A common explanation of why English doesn't sounds good when sung is that we have a lot of vowel sounds, including nine diphthongs (like the sounds in toes, tourist, fine, here, hair etc), which simply don't sound so attractive in song as the pure monophthongs of Italian.

I think there is also another aggravating factor.

English is a strongly stress-timed language - in spoken English the important content words are stressed - ie spoken louder, longer and higher in pitch than the unstressed grammar/helping words , and what's more the stressed words are spoken at a roughly equal distance from each other, with the unstressed words squeezed in between.

Looks a bit like this










What's more most of the vowels in unstressed English words are reduced, often to a very neutral sound called the schwa (the sound you hear in banana).

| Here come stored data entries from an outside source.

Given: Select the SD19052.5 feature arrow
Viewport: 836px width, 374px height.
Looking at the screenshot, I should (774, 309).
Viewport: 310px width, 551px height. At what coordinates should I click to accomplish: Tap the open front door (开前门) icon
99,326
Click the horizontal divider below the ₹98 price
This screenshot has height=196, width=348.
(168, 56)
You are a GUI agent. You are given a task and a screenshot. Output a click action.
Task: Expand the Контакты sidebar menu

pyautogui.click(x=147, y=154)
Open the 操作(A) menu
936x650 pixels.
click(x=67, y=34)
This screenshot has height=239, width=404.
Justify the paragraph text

Italian and French in contrast are syllable-timed, whereby each syllable is given more or less equal "speaking time", and all vowels retain their full form. Looks a bit like this:










This has two disadvantages to opera composers and singers:

1. The rhythms that you can use in English are therefore more restricted; alternatively you may have to turn sentences around to fit a pre-set rhythm, which is in itself difficult because English has a relatively fixed word order. I reckon it must be harder to write an arching melody with a long legato line in English than in Italian because of these rhythmic restrictions.

2. Also, and possibly more importantly, when English is sung operatically, more importance is given than would normally be to the unstressed grammar words, which are sung giving their vowels their full value, so that sung English can sound rather unnatural and stilted.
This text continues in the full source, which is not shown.